## Required action
Transcribe only part of the material below: the lines from the one containing "Task: Click the Hogar home icon" through the one containing "The width and", inclusive, exactly as written.

## Material for this task
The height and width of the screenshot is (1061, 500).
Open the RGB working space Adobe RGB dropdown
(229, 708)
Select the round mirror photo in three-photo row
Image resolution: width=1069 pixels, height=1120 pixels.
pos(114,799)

==

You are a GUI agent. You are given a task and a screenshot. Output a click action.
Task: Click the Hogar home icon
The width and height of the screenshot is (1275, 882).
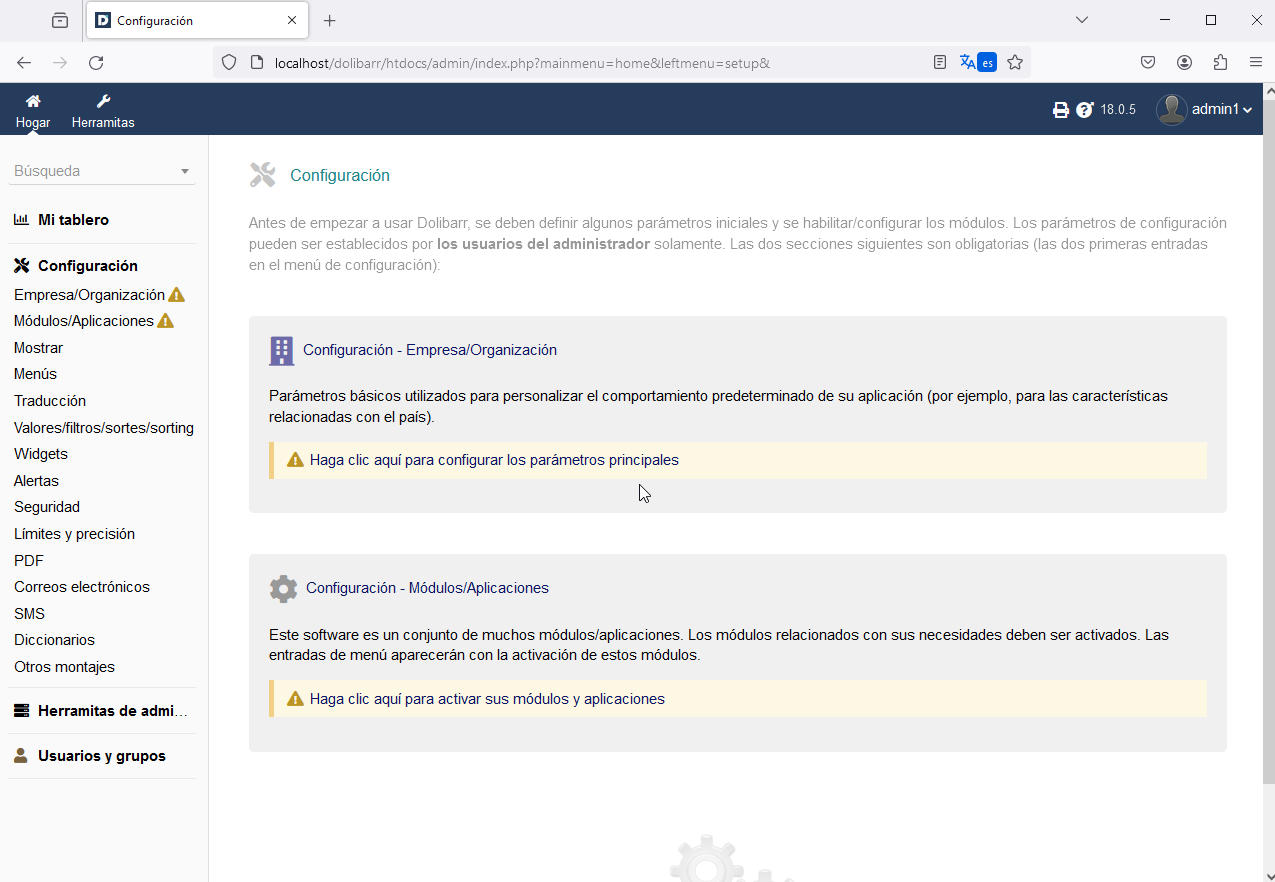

## Result of this task
Task: Click the Hogar home icon
The width and height of the screenshot is (1275, 882).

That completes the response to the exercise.